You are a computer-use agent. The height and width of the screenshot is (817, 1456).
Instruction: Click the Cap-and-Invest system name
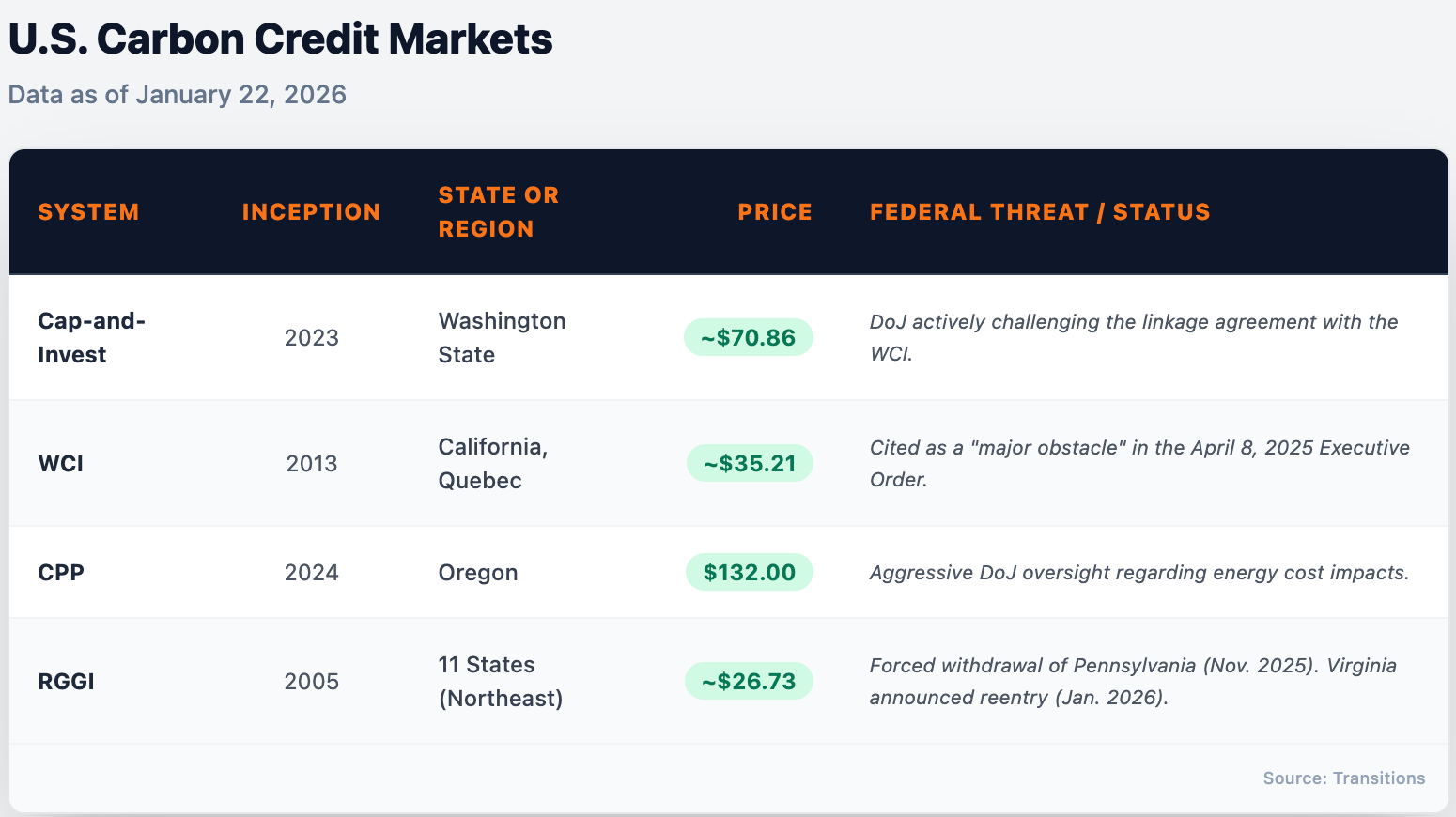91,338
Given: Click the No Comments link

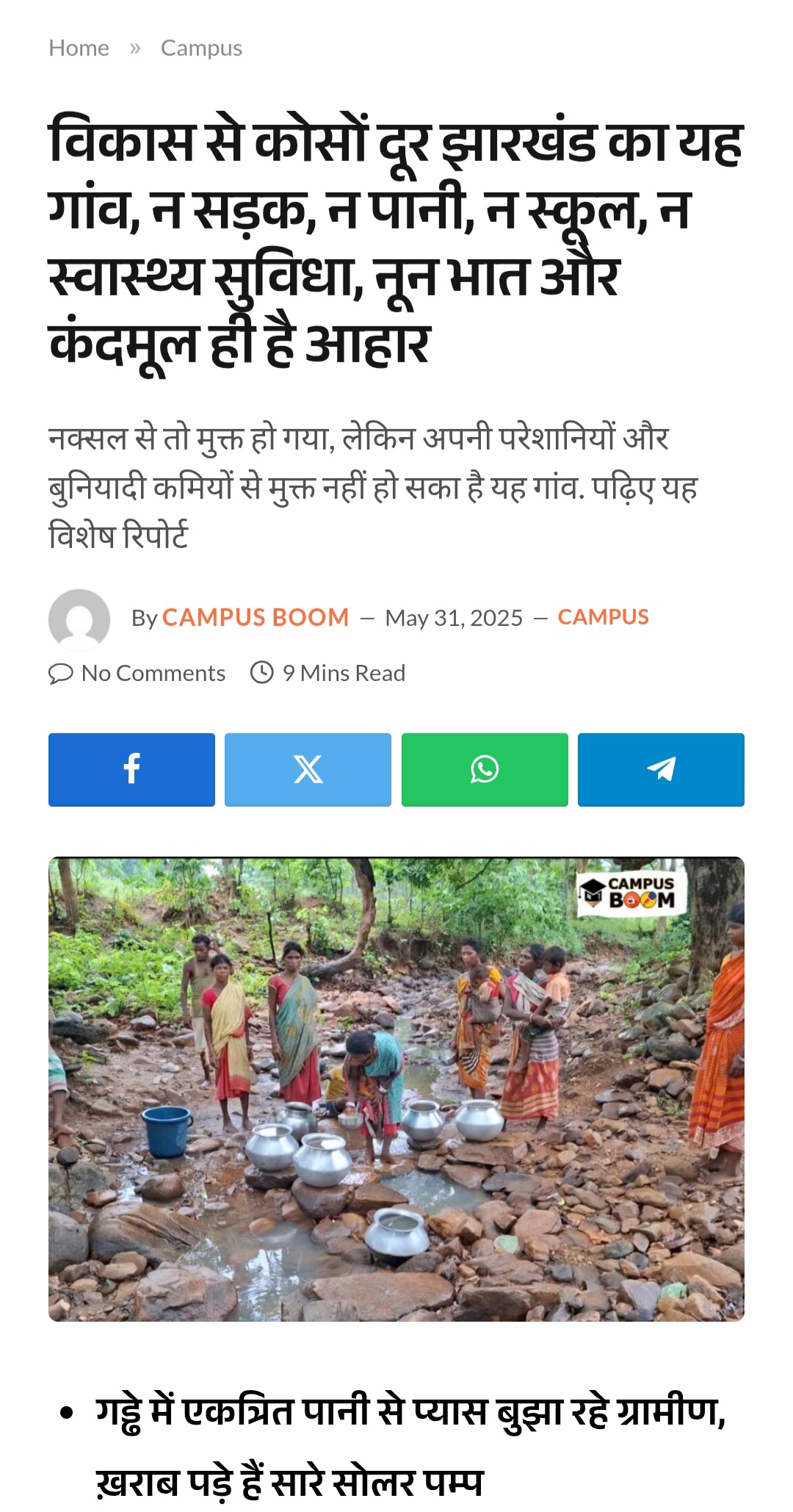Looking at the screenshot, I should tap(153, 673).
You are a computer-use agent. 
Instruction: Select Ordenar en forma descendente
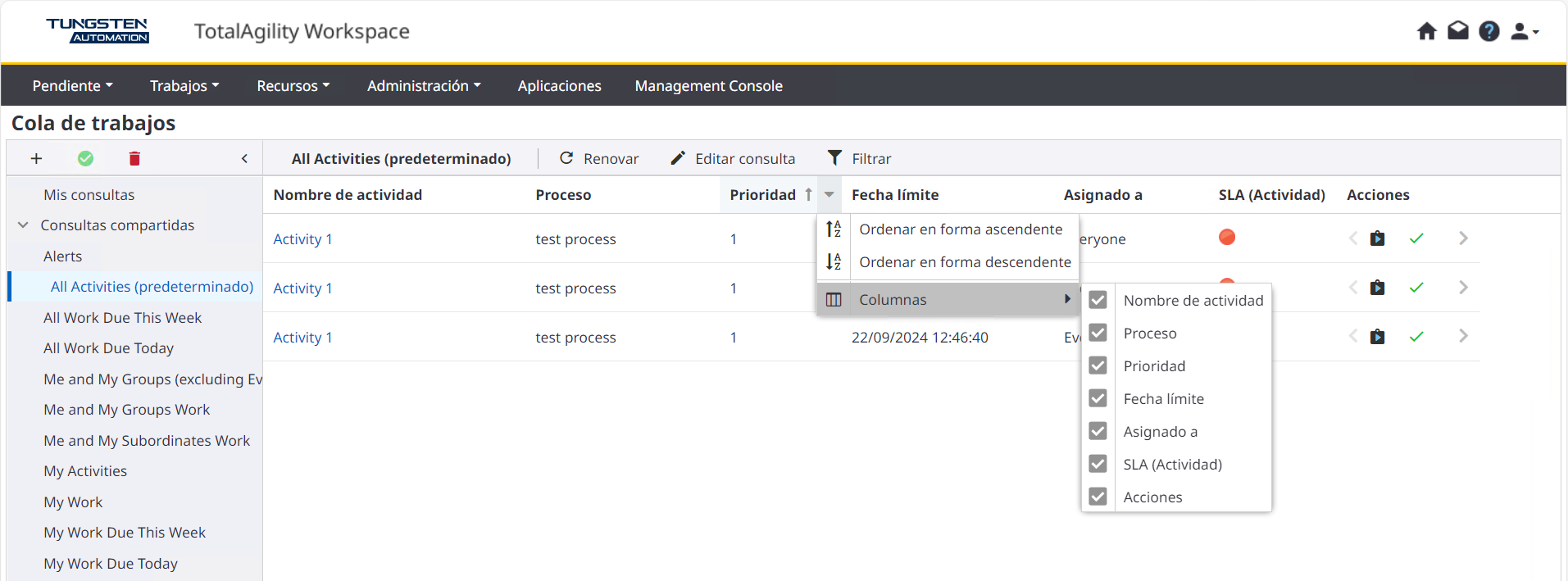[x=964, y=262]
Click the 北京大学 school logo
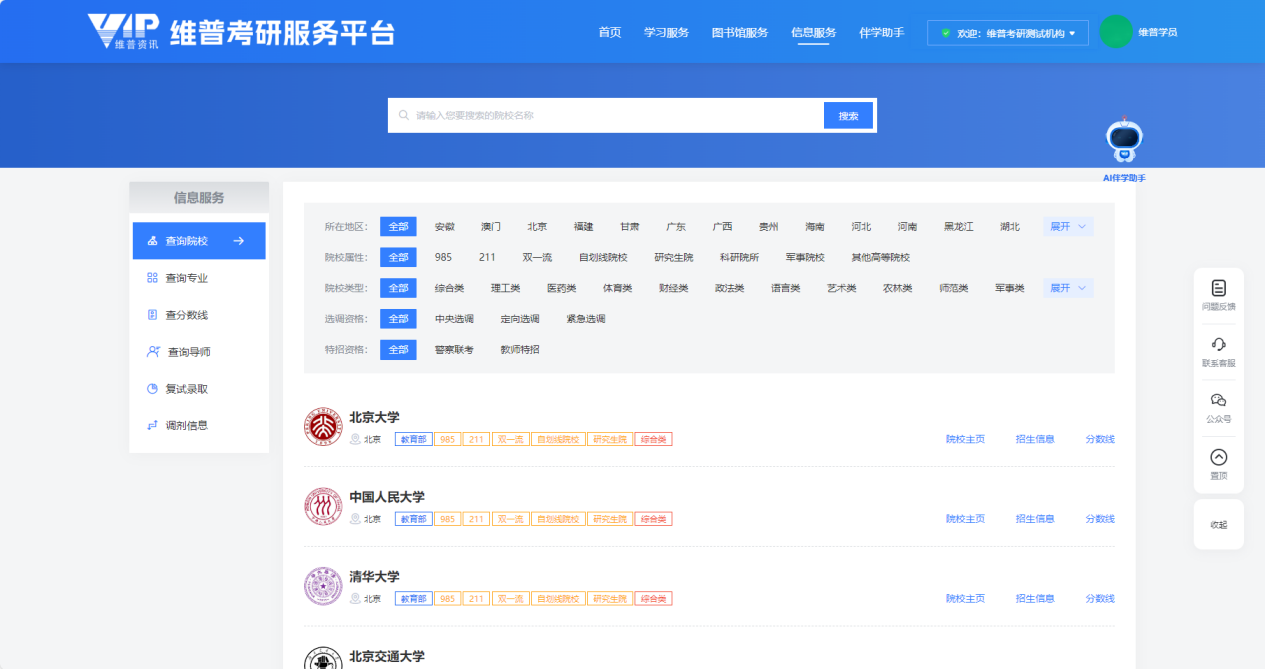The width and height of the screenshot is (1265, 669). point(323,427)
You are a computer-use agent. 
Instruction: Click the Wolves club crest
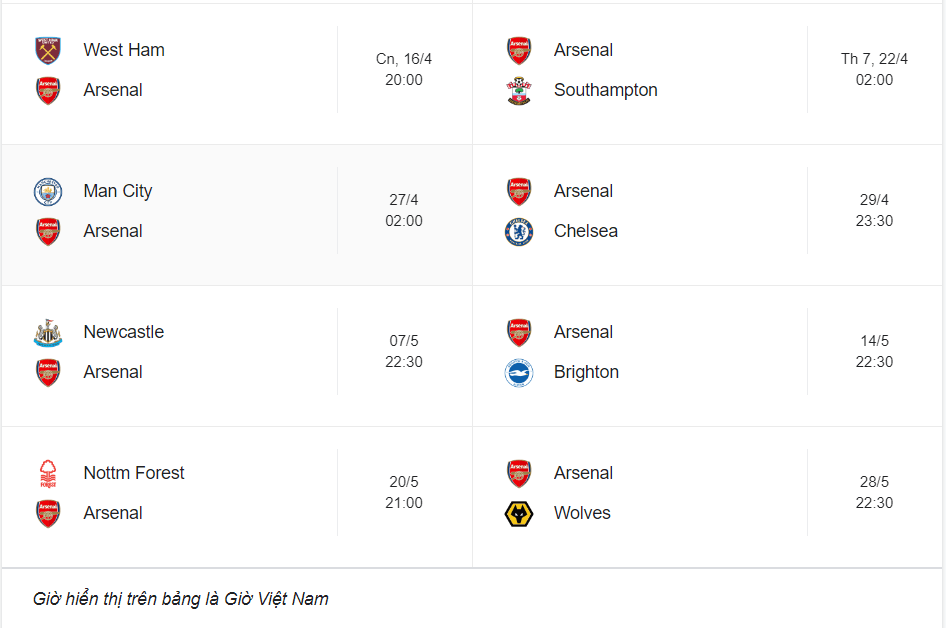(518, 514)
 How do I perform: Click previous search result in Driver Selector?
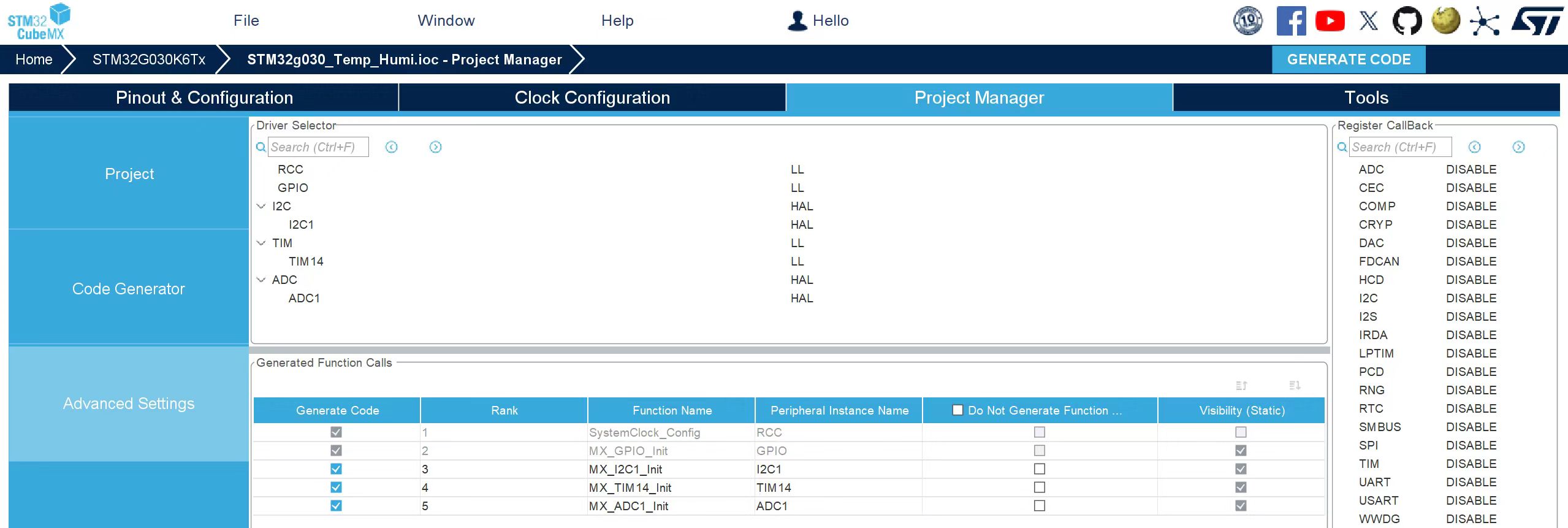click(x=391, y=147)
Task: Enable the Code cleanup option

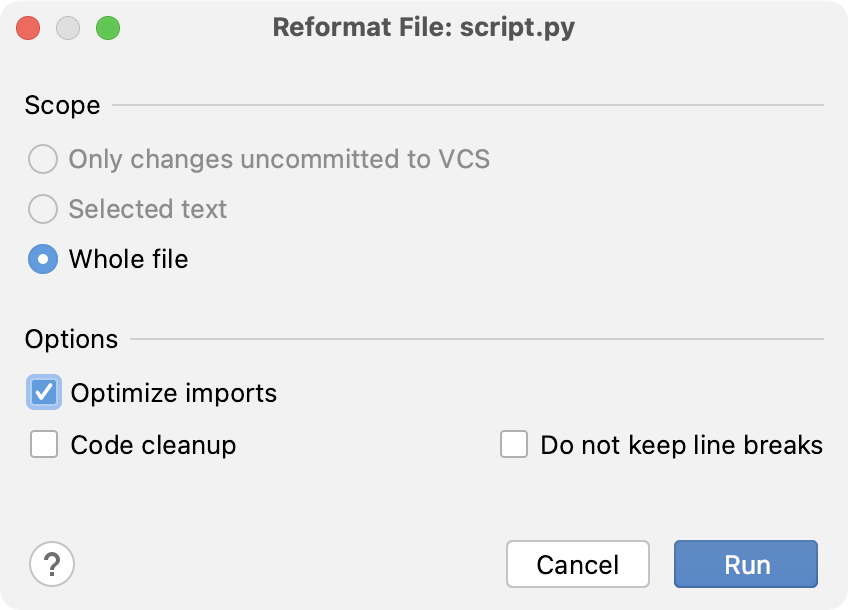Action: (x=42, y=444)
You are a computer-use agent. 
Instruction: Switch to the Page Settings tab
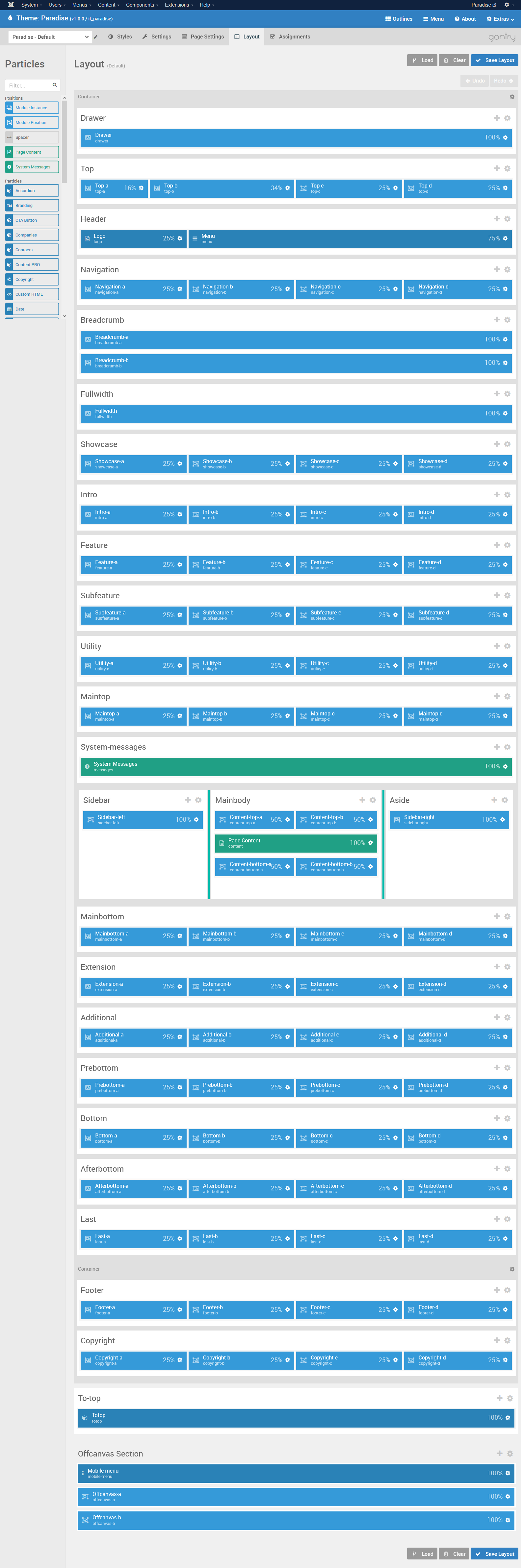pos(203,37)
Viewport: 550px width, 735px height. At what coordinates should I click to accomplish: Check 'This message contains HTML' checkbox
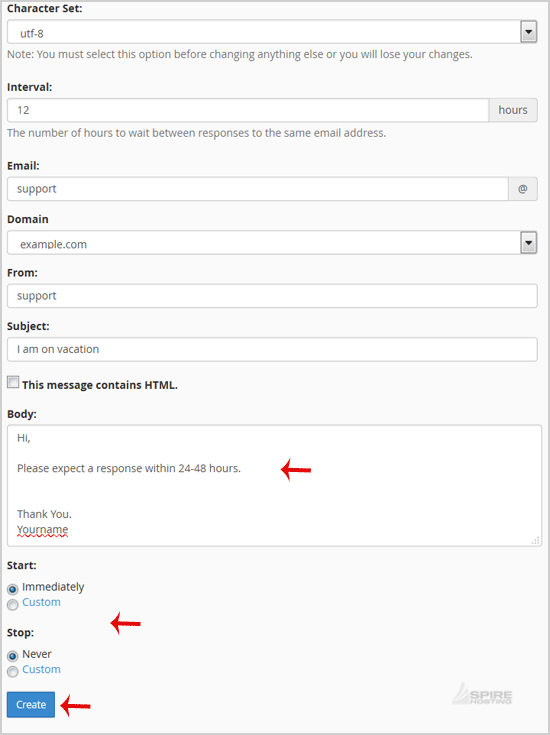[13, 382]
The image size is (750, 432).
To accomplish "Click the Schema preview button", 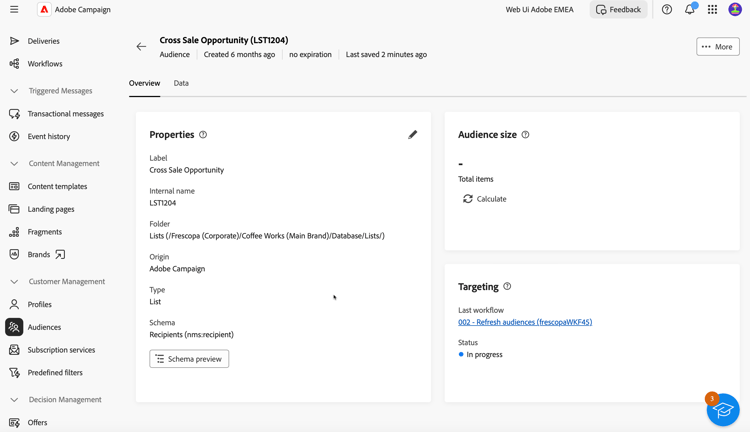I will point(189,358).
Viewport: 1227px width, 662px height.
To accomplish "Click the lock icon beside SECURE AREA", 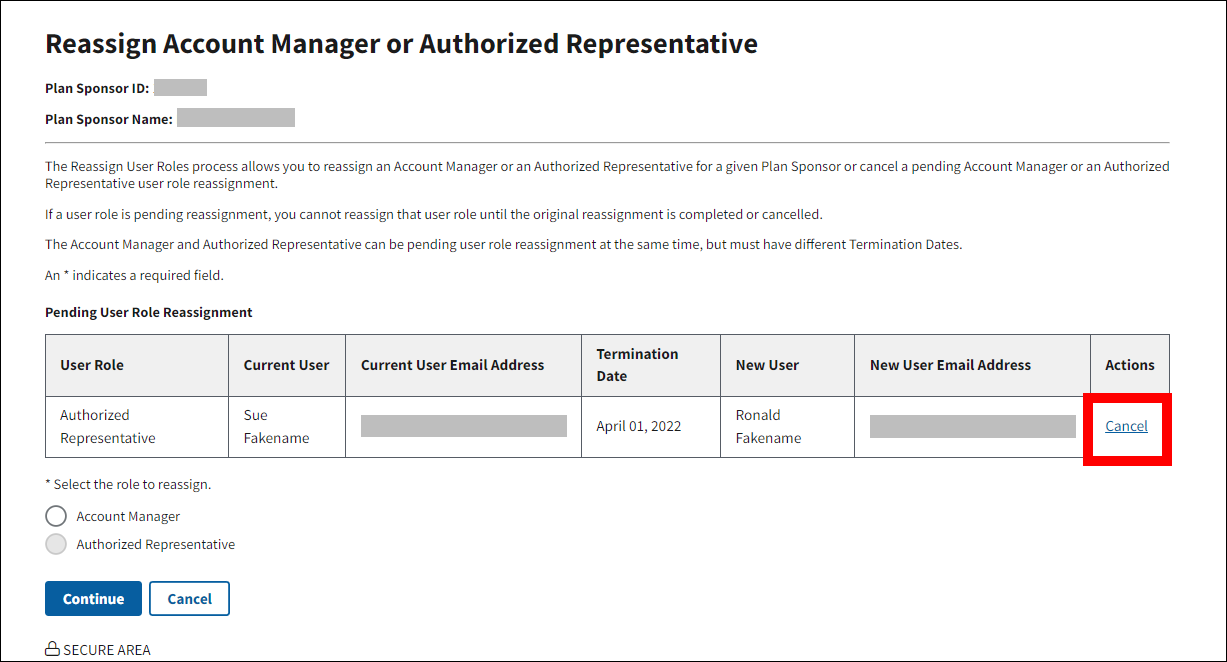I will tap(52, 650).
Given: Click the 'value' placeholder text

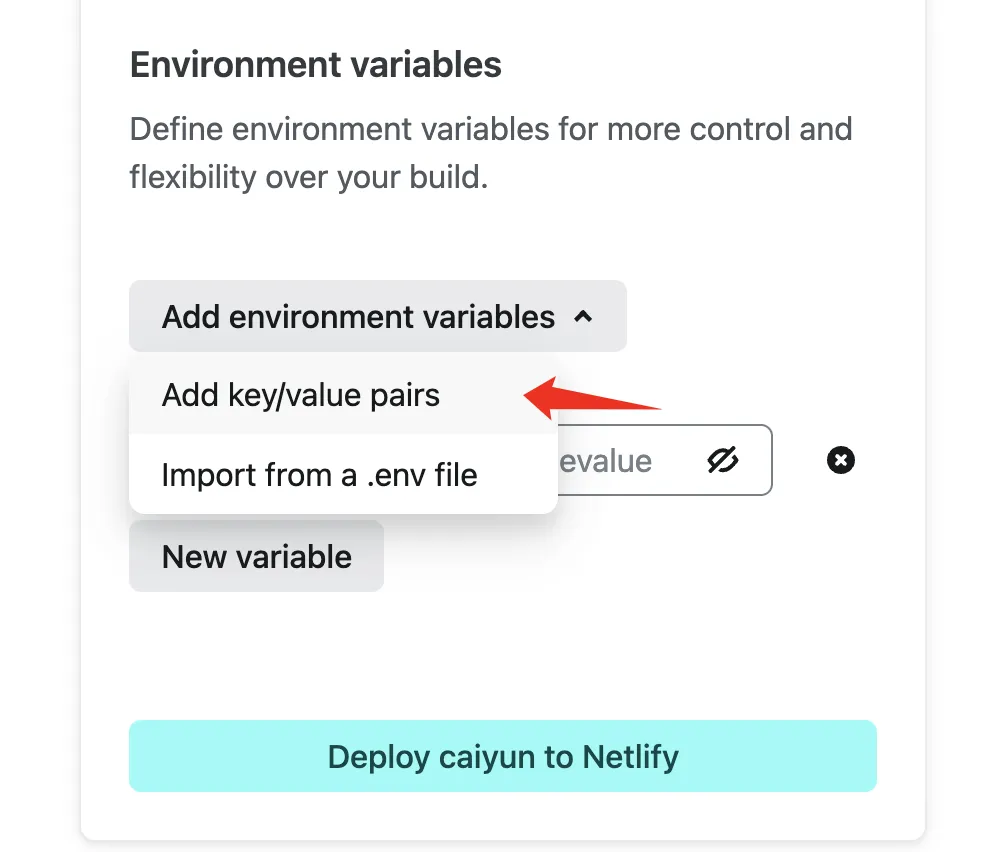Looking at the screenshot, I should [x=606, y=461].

-----

WHAT YOU SHOULD DO
Give back exactly, and solely, the section of the data above bounded by the line containing "Instruction: Click the Wolves club crest" and the line containing "The image size is (750, 432).", both bounding lines included and pictures omitted.

ANSWER SECTION
Instruction: Click the Wolves club crest
(518, 514)
 How do I perform: Click previous search result in Driver Selector?
click(x=391, y=147)
Task: Enable the Code cleanup option

Action: (x=42, y=444)
You are a computer-use agent. 
Instruction: Switch to the Page Settings tab
pos(203,37)
Viewport: 550px width, 735px height. At what coordinates should I click to accomplish: Check 'This message contains HTML' checkbox
[13, 382]
The image size is (750, 432).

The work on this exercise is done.